Data for locating visible targets ▸
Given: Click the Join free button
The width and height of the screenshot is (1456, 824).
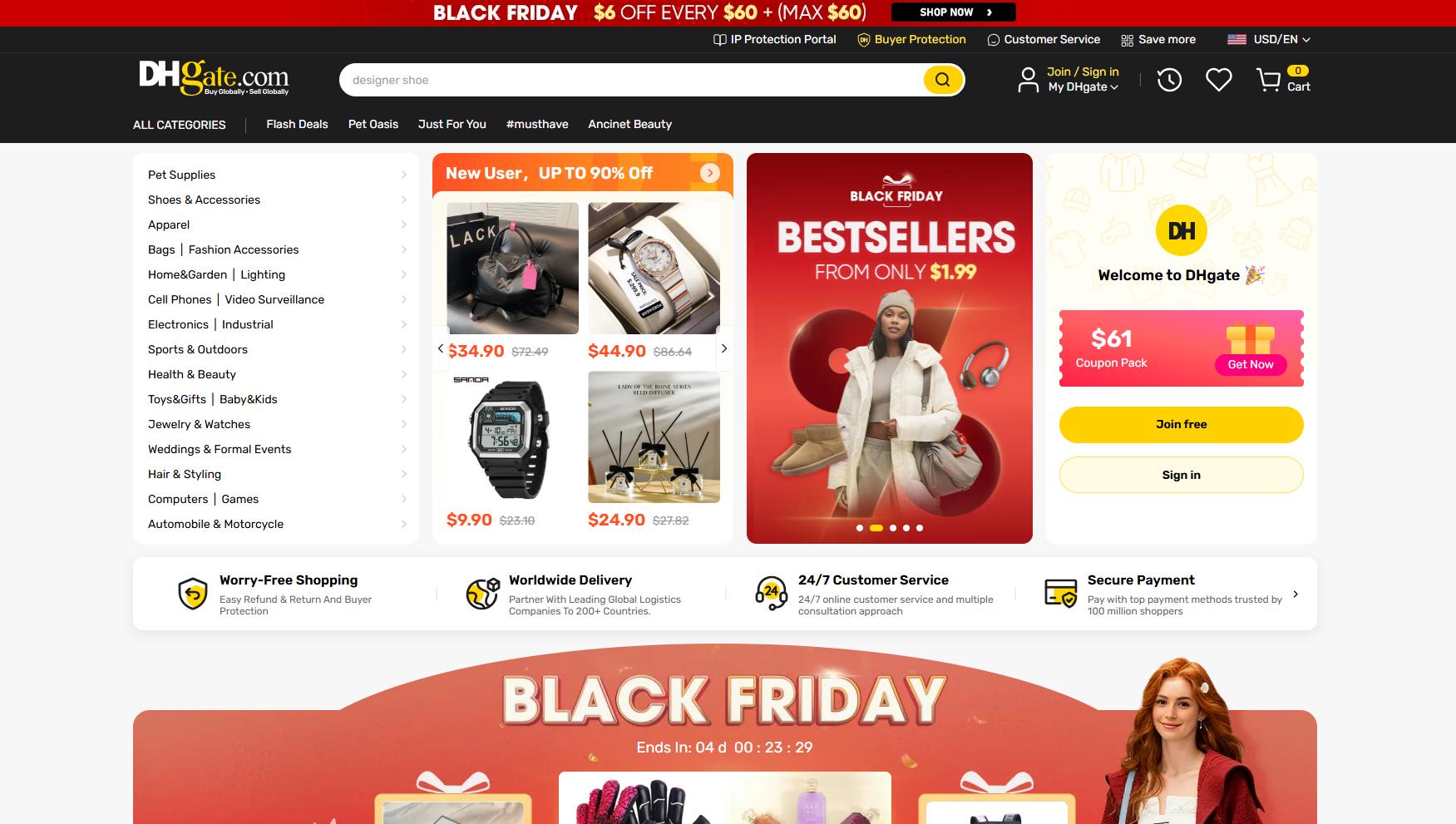Looking at the screenshot, I should point(1181,424).
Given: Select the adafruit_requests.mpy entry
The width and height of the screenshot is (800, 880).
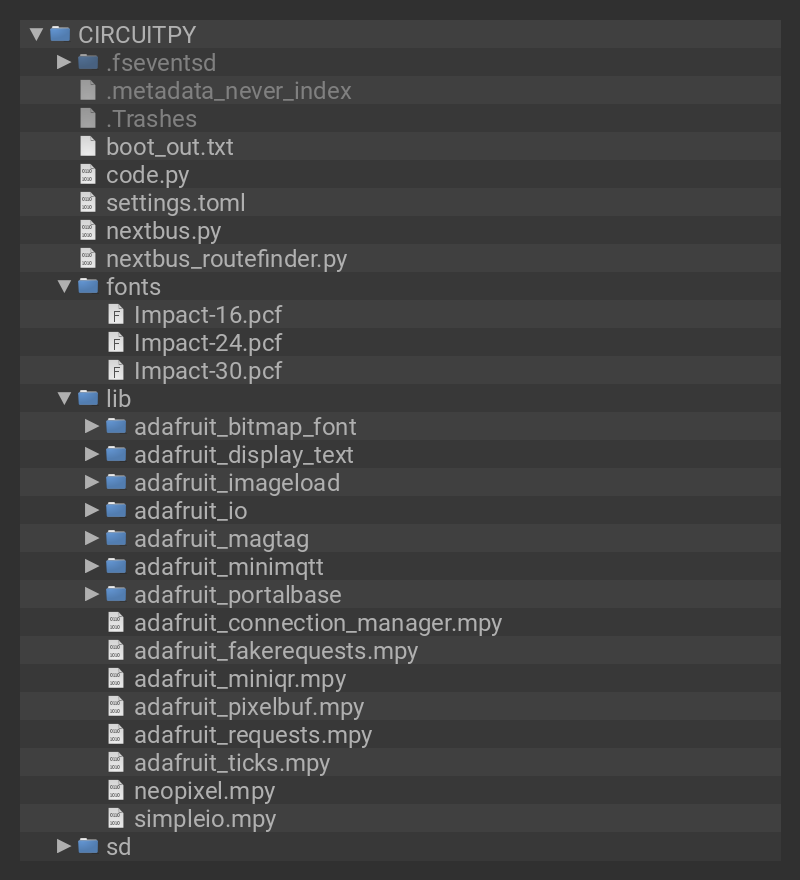Looking at the screenshot, I should 252,735.
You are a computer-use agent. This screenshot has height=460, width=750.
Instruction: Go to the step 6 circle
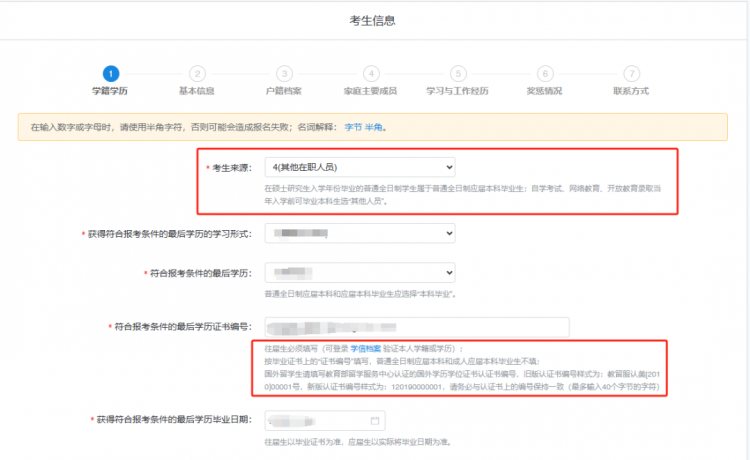tap(545, 73)
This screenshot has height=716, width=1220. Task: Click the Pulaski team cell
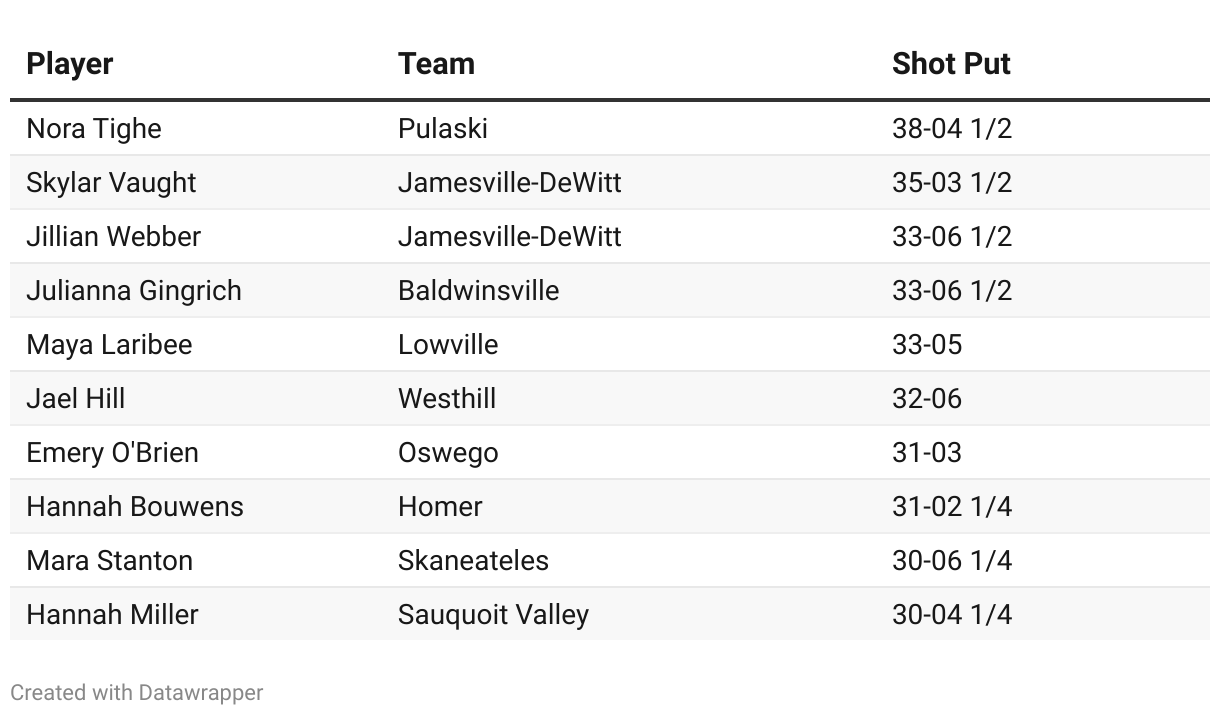(443, 129)
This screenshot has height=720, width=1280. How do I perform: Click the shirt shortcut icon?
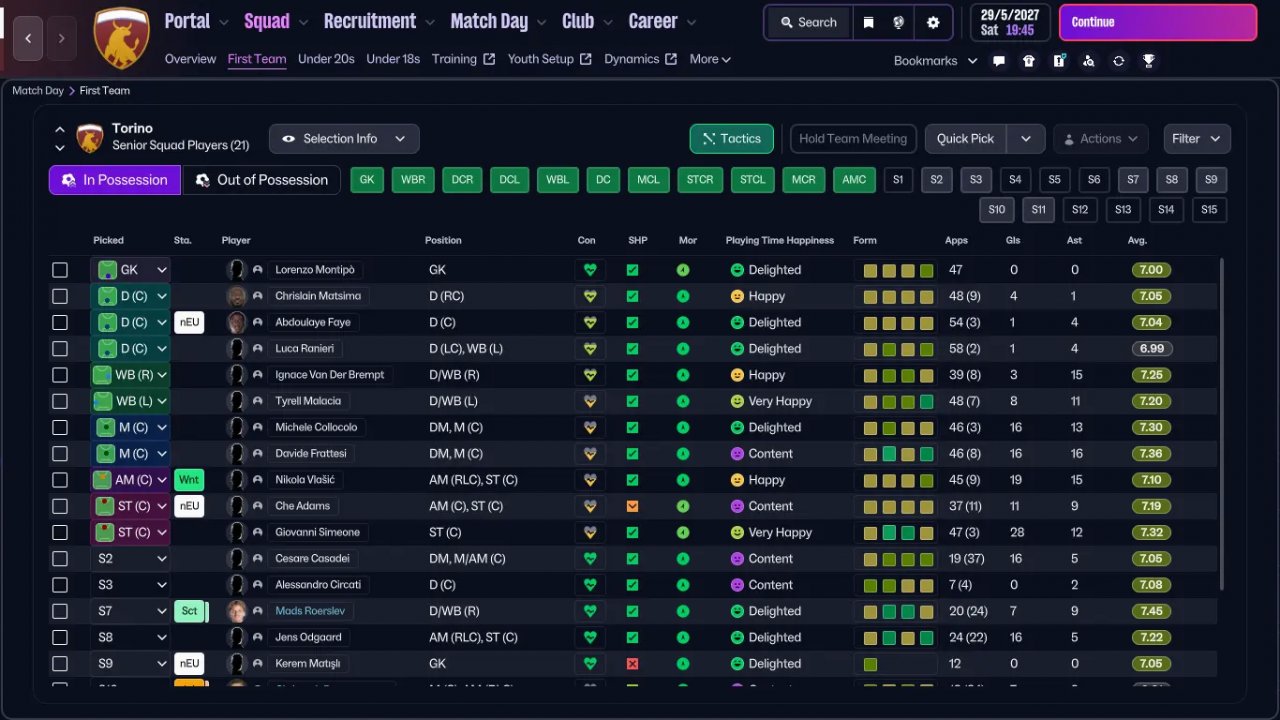[x=1029, y=61]
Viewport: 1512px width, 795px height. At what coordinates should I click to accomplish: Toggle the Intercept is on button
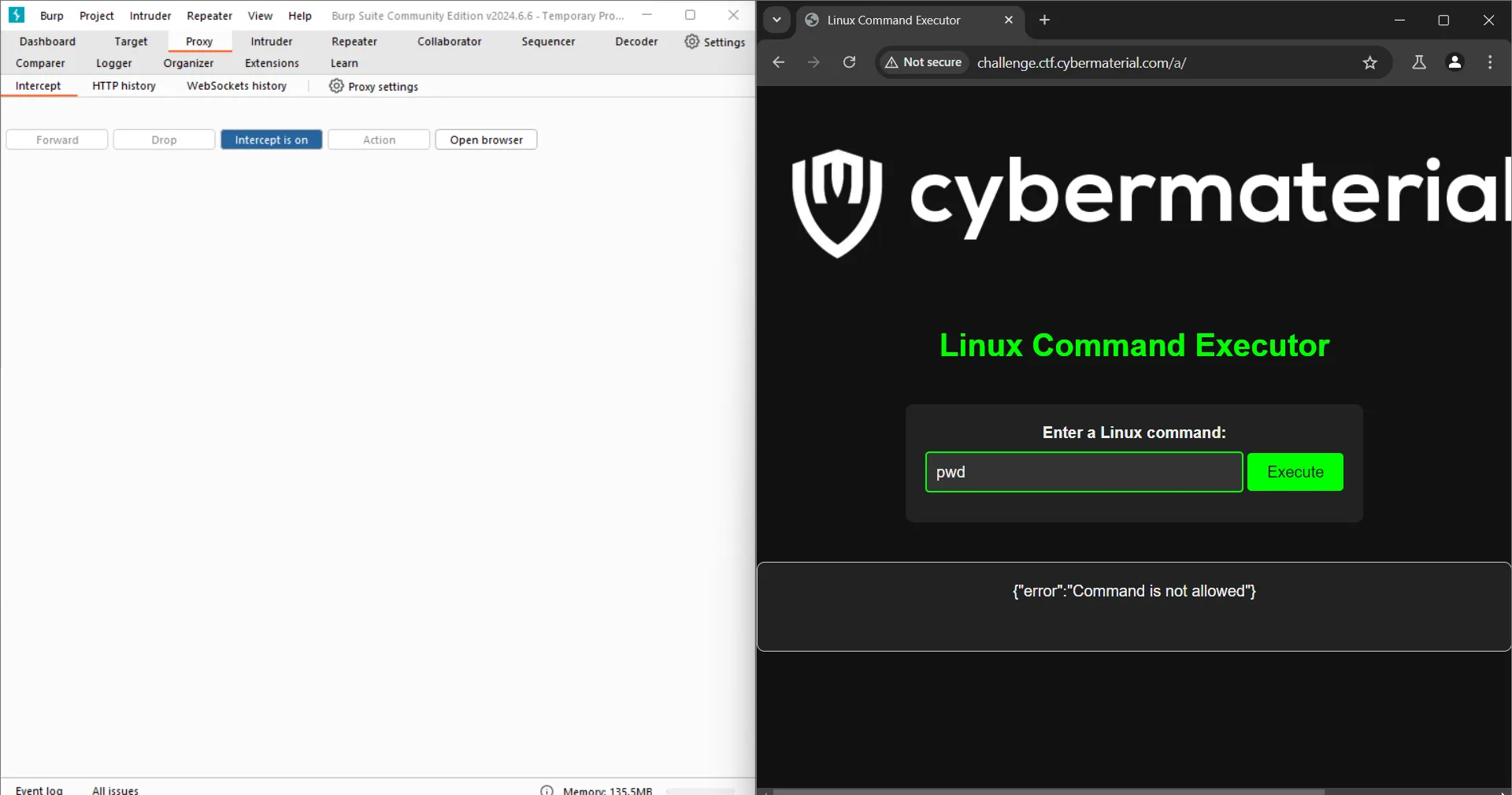click(x=271, y=139)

EXERCISE REQUIREMENTS ▸
Lay out these lines as a Markdown table with two columns, No. and Line, giving each row a number and skipping blank lines. Leave the pictures out of the answer.

CORRECT RESPONSE ▸
| No. | Line |
|---|---|
| 1 | Given: Click the Join free button |
| 2 | The width and height of the screenshot is (1456, 824). |
| 3 | Looking at the screenshot, I should point(1181,424). |
| 4 | Given: Select the adafruit_requests.mpy entry |
| 5 | The width and height of the screenshot is (800, 880). |
| 6 | Looking at the screenshot, I should 252,735. |
| 7 | You are a computer-use agent. This screenshot has height=460, width=750. |
| 8 | Instruction: Go to the step 6 circle |
| 9 | tap(545, 73) |
| 10 | This screenshot has height=716, width=1220. Task: Click the Pulaski team cell |
| 11 | (443, 129) |
| 12 | This screenshot has height=720, width=1280. How do I perform: Click the shirt shortcut icon? |
| 13 | [x=1029, y=61] |
| 14 | Viewport: 1512px width, 795px height. At what coordinates should I click to accomplish: Toggle the Intercept is on button |
| 15 | click(x=271, y=139) |